Staining features are features related to stain appearance, stain intensity, stain completeness, stain shape, stain texture, stain area, and stain distribution of specified IHC, ISH, and IF stains or dyes or amount of a molecule determined by MSI-based methodologies. Staining features are evaluated relative to tissue objects (e.g., average staining intensity in each cell in an image, staining level in a cell membrane, biomolecule expression in a nucleus).
In another embodiment, the cluster map can be a chart of data points taken from the feature cluster, a graphical representation of a chart of data points taken from the feature cluster, or a digital image of the feature cluster. The graphical cluster maps, the graphical representation, or the digital image, can be overlaid on top of the digital image of the tissue sample, or samples, such that the cluster map highlights the underlying tissue objects in the tissue sample.

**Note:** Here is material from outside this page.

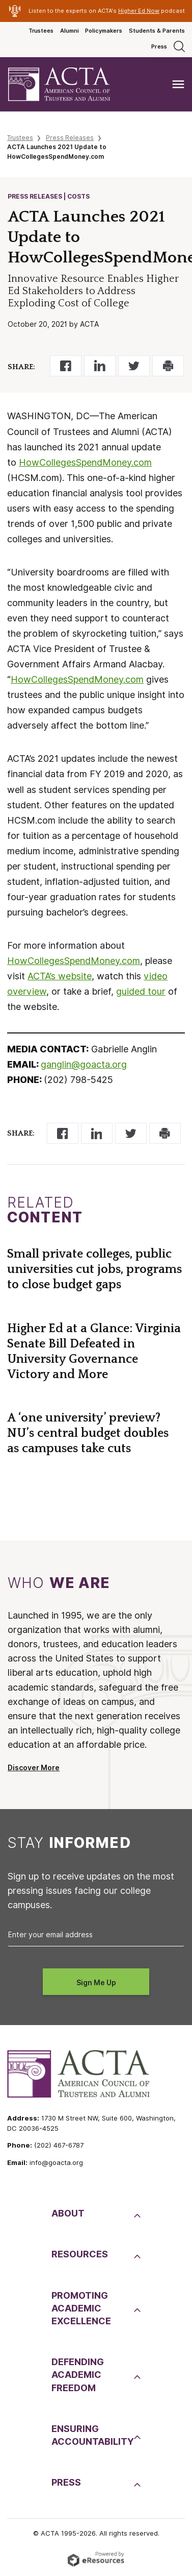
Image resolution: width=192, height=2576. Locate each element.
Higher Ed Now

In a further embodiment, the cluster map can be used to assign the tissue objects biological descriptions, such as a cell type, structural formation of cells, disease state, or features of clinical or anatomical pathology.
In another embodiment, the cluster map is used to calculate a score for each patient from whom the tissue samples were taken. This score is then used to determine the patient status for that patient. This can be performed both when the method is used for a single tissue section or for a plurality of tissue sections, such that how the cluster map is developed is agnostic to the determination of patient status for each patient.